OP-Mix: New algorithm unifies data mixing across all LM training phases
Cuts compute by 95% while improving perplexity by 6.3%
Data mixing — deciding how to combine different sources or types of data — is a critical but fragmented problem in language model training. Existing methods either rely on smaller proxy models tied to a single training phase, assume a fixed domain set, or offer no principled guidance for continual learning. In a new paper on arXiv, researchers from NYU and Google propose OP-Mix (On-Policy Mix), a unified algorithm that treats data mixing as an online decision-making problem recurring throughout the entire LM lifecycle.
The key insight is that candidate data mixtures can be cheaply simulated by interpolating between low-rank adapters (LoRAs) trained directly on the current model. This eliminates the need for separate proxy models and ensures the search is always grounded in the model's actual learning dynamics. Across pretraining, continual midtraining, and continual instruction tuning, OP-Mix consistently finds near-optimal mixtures using a fraction of the compute of baselines. Specifically, in pretraining it improves average perplexity by 6.3% over training without mixing. For continual learning, OP-Mix matches the performance of both retraining and on-policy distillation while using 66% and 95% less overall compute, respectively.

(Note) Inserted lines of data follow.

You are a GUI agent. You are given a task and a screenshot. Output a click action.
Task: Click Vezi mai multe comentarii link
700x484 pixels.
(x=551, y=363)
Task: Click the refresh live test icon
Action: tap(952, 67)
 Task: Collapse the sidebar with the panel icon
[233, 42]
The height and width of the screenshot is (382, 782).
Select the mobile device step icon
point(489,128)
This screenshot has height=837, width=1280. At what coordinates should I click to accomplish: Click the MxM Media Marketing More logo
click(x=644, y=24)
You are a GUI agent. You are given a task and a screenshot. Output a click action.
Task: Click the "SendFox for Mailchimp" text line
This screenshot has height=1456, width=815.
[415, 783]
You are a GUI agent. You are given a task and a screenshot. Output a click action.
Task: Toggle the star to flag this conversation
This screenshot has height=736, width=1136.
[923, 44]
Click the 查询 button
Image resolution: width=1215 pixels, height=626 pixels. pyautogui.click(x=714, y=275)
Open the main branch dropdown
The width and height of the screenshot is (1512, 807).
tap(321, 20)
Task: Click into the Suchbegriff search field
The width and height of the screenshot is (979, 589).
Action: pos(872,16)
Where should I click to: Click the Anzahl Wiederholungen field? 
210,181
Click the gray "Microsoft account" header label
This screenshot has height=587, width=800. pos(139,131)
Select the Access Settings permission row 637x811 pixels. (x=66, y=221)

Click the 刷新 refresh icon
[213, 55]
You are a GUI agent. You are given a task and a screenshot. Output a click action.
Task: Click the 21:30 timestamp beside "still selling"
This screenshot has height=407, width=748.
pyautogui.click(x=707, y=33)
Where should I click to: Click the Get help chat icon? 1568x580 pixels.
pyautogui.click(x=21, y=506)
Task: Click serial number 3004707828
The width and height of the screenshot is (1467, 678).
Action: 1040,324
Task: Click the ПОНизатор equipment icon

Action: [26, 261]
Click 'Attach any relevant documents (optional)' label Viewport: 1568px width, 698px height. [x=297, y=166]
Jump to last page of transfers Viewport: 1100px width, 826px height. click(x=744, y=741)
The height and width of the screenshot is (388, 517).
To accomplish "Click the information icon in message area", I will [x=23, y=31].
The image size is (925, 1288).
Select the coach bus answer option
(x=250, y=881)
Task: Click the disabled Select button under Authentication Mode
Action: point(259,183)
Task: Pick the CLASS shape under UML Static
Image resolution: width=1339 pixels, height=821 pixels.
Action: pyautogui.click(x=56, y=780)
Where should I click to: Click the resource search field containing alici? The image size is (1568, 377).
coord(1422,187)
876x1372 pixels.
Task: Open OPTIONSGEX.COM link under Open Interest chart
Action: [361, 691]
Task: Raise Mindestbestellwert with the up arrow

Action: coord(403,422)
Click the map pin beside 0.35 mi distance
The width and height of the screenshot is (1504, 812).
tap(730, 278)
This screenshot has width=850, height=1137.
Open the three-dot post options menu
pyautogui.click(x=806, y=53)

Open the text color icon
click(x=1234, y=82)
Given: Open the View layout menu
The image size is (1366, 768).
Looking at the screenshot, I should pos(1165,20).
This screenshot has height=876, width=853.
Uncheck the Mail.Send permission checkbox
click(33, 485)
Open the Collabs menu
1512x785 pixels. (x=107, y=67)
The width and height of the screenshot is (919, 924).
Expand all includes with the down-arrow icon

- OP-Mix uses low-rank adapters (LoRAs) to simulate data mixtures on the current model, removing the need for proxy models
- Improves pretraining perplexity by 6.3% over no data mixing
- Matches retraining and on-policy distillation performance with 66% and 95% less compute in continual learning settings
Why It Matters
A single, compute-efficient data mixing method could streamline LM training from pretraining through fine-tuning.